The 248th MANA and the 109th ICYS Joint Seminar

Dr. Ken Watanabe & Prof. Tsuyoshi Kimura

Date February 17, Friday
Time 15:30-16:45
Place Seminar room #431, 4F, MANA Bldg., NAMIKI Site, NIMS

Download PDF file for seminar info.

15:30-16:00

Grain boundary effect on oxygen diffusion in Ba-based perovskite oxides

Perovskite oxides are widely used as electroceramics, electrochemical devices, catalysis and so on. In order to control these properties, it is necessary to reveal the oxygen incorporation and oxygen diffusion in perovskite oxides. In addition, the grain boundary in ceramics plays an important role in the oxygen diffusion and the surface reaction. However, that behavior strongly depends on the materials and we need to reveal the effect of grain boundaries on the oxygen diffusion and surface reaction in each material. It is well known that the oxygen tracer diffusion and high resolution secondary mass spectrometry (SIMS) are effective method for an evaluation of the oxygen diffusion and surface reaction in solid. Using this method, we can directly visualize the local oxygen diffusion around grain boundaries. In this presentation, I will present the recent study on the oxygen diffusion and the surface reaction around grain boundaries in Ba-based perovskite oxides by the means of oxygen tracer diffusion and SIMS.

Task set —
A: In the seminar announcement, where is the seminar held?
B: Continue the seminar announcement from the point where it stops.

Text and element pointing records
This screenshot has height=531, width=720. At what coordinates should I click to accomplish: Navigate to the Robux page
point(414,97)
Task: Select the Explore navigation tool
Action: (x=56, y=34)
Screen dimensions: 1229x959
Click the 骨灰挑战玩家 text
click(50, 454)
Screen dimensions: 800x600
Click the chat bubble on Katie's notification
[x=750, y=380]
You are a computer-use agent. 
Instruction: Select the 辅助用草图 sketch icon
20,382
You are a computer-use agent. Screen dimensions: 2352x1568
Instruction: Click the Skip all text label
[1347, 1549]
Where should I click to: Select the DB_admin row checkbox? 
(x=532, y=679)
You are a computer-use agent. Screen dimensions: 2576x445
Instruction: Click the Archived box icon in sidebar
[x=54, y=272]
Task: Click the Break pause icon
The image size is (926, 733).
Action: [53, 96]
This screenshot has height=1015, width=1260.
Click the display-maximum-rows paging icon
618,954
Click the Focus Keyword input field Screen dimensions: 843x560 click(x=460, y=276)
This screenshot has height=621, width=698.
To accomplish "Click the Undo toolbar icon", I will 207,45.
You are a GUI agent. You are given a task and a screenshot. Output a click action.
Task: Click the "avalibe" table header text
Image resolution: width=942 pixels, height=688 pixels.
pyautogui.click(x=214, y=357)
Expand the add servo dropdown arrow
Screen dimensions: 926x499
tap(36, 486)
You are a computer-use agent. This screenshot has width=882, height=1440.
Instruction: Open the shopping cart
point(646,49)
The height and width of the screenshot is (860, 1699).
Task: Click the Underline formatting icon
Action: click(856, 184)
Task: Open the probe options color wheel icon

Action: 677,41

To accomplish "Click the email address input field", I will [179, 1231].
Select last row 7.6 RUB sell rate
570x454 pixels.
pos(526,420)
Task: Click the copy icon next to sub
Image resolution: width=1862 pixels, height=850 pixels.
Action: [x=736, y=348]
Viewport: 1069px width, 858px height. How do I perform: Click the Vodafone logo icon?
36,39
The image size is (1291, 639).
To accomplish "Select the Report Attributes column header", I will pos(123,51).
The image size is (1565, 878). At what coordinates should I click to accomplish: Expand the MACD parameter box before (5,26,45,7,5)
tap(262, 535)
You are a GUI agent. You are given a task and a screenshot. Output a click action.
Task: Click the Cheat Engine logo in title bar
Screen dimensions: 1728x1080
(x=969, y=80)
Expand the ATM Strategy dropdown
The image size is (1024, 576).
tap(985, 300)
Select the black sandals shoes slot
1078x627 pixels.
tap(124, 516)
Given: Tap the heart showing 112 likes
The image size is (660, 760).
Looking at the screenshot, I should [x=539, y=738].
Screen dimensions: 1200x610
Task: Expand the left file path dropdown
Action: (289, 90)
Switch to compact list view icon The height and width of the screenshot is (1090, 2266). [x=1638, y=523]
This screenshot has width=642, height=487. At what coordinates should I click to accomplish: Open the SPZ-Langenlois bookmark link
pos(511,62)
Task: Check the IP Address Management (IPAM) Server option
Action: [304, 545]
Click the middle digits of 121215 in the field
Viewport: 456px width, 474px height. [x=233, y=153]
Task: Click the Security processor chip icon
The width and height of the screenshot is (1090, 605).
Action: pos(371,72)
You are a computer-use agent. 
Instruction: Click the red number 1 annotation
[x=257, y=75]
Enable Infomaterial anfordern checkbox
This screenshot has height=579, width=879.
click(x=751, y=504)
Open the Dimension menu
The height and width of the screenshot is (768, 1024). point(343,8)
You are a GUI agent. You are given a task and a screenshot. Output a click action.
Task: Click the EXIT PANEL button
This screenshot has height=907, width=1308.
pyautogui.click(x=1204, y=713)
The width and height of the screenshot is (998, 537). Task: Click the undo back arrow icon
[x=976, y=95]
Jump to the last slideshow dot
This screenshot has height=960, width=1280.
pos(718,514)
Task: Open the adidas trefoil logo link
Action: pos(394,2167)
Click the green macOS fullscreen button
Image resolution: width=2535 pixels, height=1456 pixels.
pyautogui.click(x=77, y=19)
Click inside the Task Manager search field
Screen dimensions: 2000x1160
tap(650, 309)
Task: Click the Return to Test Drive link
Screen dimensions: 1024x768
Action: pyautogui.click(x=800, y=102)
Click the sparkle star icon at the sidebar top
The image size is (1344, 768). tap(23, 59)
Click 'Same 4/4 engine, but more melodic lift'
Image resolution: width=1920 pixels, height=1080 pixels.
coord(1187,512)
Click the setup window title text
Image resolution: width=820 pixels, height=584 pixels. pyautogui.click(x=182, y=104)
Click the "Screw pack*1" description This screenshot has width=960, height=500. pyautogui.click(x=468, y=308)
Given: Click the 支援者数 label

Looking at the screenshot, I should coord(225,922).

Task-by-task results —
A: Seminar room #431, 4F, MANA Bldg., NAMIKI Site, NIMS.

B:
Speaker

Dr. Ken Watanabe, ICYS-MANA Researcher, NIMS

Chair

Dr. Kazunori Takada, MANA PI, NIMS

16:00-16:45

Exploration for magnetoelectric multiferroics showing strong magnetoelectric coupling

Magnetoelectric multiferroics are old but emerging class of materials that combine coupled electric and magnetic dipole order. In these materials, ferroelectric and magnetic ordered states coexist or compete with each other. The interaction leads to a so-called magnetoelectric effect, which is the induction of magnetization by an electric field or electric polarization by a magnetic field. The magnetoelectric effect has attracted much interest for a long time, as the coupling between the magnetism and ferroelectricity can provide an additional degree of freedom in ‘magnetoelectric’ device design. However, there have been no applications using ME couplings developed to date, due mainly to materials limitations and the small magnitude of the magnetoelectric interaction.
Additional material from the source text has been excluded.